Seeing himself from the outside, he felt as if he was looking at someone he had never seen before. Conceit was against his attitude, but now that David Estes, the one that everyone else knew, was gone forever, he felt it was all right to admit that he had been, at least, an all right guy. He crawled closer to his hand, and struggled to do so as it was getting very hard for him to move. He had hated his body before, but looking at it now, his feelings of disgust for himself were gone. He had always appreciated his family's love but couldn't see why they did, what Sandy saw in him. The wrinkles in his face, sparse grey hair, the spots and veins on his hands, and his thin, long limbs, seemed suddenly beautiful. It was Sally's dad, and Sandy's husband. A man who was gentle, kind, and strong, in his own way.

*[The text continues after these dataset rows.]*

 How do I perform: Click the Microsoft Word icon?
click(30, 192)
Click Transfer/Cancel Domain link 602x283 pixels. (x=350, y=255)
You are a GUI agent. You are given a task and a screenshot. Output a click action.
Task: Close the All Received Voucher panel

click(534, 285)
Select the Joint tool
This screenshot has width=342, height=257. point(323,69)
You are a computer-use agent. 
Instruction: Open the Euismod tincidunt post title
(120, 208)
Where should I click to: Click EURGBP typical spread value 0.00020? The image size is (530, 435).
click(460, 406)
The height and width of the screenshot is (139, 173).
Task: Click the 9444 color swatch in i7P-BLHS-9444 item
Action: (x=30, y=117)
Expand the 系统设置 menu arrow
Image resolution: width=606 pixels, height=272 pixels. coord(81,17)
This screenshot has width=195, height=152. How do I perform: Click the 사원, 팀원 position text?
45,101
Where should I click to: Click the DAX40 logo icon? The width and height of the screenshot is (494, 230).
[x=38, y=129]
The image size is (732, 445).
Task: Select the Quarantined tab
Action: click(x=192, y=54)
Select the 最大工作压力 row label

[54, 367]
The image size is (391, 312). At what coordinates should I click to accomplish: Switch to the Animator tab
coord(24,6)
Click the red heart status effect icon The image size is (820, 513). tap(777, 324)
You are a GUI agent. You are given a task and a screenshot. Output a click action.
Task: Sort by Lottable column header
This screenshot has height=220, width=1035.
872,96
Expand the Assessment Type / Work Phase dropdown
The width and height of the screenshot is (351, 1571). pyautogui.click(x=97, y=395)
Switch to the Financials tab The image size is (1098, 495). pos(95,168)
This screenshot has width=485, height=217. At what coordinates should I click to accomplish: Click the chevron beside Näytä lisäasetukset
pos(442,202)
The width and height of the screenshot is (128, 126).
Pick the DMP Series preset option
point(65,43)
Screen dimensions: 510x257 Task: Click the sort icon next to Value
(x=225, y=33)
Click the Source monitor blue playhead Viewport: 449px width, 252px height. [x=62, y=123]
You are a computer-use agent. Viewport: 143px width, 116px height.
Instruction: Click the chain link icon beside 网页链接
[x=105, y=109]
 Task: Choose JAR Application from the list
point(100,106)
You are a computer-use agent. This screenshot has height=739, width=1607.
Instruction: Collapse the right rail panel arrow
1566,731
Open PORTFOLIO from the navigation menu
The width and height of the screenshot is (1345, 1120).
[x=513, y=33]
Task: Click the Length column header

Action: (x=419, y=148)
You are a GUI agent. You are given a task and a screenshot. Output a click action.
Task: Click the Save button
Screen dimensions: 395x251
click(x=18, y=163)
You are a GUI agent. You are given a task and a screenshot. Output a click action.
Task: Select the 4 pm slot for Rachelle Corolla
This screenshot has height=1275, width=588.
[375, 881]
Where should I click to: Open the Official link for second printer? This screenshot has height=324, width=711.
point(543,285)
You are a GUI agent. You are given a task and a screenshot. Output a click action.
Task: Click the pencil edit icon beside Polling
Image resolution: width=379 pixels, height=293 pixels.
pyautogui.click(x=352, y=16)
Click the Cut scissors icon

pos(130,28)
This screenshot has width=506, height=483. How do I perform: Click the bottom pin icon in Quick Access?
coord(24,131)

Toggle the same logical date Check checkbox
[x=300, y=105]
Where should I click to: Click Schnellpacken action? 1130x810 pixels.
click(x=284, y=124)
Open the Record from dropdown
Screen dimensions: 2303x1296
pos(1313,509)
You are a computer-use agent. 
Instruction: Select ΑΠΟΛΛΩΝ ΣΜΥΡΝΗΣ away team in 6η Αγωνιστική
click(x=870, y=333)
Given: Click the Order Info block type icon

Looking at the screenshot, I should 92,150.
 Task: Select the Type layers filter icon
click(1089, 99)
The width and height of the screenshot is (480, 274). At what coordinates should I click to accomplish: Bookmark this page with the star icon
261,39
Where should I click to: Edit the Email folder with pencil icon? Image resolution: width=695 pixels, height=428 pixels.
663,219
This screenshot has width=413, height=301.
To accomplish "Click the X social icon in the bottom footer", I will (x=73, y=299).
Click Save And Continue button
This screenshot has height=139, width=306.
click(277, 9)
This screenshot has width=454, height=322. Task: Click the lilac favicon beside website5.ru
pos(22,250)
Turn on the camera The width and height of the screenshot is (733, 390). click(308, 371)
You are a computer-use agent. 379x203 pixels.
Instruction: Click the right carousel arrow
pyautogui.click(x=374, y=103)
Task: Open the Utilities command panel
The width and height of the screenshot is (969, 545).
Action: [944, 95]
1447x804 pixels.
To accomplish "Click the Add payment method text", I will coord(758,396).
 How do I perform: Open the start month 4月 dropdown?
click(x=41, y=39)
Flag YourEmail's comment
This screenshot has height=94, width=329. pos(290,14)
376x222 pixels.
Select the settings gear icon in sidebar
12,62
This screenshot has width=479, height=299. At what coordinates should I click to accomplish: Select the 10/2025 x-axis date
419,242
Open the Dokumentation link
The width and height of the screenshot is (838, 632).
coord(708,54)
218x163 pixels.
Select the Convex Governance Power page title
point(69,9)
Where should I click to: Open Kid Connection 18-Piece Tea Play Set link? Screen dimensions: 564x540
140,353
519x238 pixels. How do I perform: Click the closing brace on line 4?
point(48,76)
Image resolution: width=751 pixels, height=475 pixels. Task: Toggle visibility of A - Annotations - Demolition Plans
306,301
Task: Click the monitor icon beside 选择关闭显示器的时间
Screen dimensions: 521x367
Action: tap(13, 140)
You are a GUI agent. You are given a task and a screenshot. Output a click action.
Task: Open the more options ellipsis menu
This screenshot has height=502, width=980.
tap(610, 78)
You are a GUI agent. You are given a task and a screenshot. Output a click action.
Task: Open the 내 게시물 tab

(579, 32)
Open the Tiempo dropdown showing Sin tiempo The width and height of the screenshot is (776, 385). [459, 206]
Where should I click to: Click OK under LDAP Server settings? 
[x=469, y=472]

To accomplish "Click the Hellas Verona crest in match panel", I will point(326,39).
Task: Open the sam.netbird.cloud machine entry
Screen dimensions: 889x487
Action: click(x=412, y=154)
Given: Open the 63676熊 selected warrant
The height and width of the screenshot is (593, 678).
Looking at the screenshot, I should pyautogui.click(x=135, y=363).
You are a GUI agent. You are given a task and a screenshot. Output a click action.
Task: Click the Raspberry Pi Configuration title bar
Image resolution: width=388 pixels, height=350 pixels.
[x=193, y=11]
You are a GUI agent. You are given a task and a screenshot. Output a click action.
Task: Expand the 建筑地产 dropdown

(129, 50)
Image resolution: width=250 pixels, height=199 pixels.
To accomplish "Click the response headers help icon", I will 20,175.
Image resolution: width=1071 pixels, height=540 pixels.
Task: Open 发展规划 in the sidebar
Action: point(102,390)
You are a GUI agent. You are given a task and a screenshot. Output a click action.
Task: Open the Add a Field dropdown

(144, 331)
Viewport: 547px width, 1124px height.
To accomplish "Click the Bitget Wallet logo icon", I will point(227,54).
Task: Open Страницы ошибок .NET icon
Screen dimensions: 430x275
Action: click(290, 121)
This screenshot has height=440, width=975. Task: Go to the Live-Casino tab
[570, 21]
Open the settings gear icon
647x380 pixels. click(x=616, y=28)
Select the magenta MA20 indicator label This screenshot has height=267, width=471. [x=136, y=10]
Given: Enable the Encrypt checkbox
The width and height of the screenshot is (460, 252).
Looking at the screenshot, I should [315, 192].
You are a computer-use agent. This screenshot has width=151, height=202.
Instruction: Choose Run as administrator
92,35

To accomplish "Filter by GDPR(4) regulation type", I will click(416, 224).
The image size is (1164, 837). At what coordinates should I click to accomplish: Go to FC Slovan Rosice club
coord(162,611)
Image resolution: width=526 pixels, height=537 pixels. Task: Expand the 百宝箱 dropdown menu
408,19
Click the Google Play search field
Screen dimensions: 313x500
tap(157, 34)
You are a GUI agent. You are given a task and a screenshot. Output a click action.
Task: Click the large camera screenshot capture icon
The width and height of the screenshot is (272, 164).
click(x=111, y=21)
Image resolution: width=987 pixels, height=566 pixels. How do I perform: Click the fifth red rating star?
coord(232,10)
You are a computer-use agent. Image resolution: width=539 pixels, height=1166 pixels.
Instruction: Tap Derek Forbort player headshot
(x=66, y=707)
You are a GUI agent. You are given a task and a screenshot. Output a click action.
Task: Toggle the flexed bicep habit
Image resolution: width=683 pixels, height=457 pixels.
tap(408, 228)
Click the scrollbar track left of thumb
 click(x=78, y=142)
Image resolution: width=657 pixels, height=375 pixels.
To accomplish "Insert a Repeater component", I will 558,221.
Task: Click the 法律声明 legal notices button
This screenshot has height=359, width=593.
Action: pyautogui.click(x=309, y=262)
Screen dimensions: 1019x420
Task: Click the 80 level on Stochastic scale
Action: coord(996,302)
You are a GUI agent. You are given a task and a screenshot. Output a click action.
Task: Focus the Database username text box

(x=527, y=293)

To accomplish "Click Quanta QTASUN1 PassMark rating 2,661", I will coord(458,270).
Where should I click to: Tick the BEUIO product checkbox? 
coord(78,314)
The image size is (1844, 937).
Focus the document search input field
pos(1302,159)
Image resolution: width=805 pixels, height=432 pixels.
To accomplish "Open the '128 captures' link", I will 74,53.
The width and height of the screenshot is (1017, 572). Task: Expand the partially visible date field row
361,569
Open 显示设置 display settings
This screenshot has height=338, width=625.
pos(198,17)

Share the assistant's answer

He put one fuzzy flipper under the fingers of his hand, and the other stroked them on top. The fingers seemed enormous to him now, and they slowly got larger as he continued to shrink. "I suppose it's all right for me to say that I like you now." he whispered. Pulling himself forward, he touched his lipless mouth to his fingers, kissing his old, lame hand. He leaned his turtle head on top of them, rubbing his soft plushy head against the still-warm knuckles. "I didn't hate you. Not really." It felt like ages since he had ever said anything nice about himself.
Little seams appeared around the edges of his flippers, forming tiny threads, as if he had been sewn together from the beginning. He could hear them coming in all over his body, binding him inside and out. He felt the little threads on his mouth and he almost cried out in surprise, but they pulled his mouth shut before he could. "Ummmph, ump, nnnhh," he moaned in a tiny voice. The other toys didn't say anything, and he didn't hear them moving either. What they had said was true-- they really didn't normally move and talk. They couldn't. His mouth disappeared into the bottom seam of his head, and so did his voice. He tried to lift his head to look at his old face again, but he couldn't move his neck either. He couldn't move at all. He didn't kid himself that he was not at least a little frightened that he was going to remain this way for an indeterminately long time.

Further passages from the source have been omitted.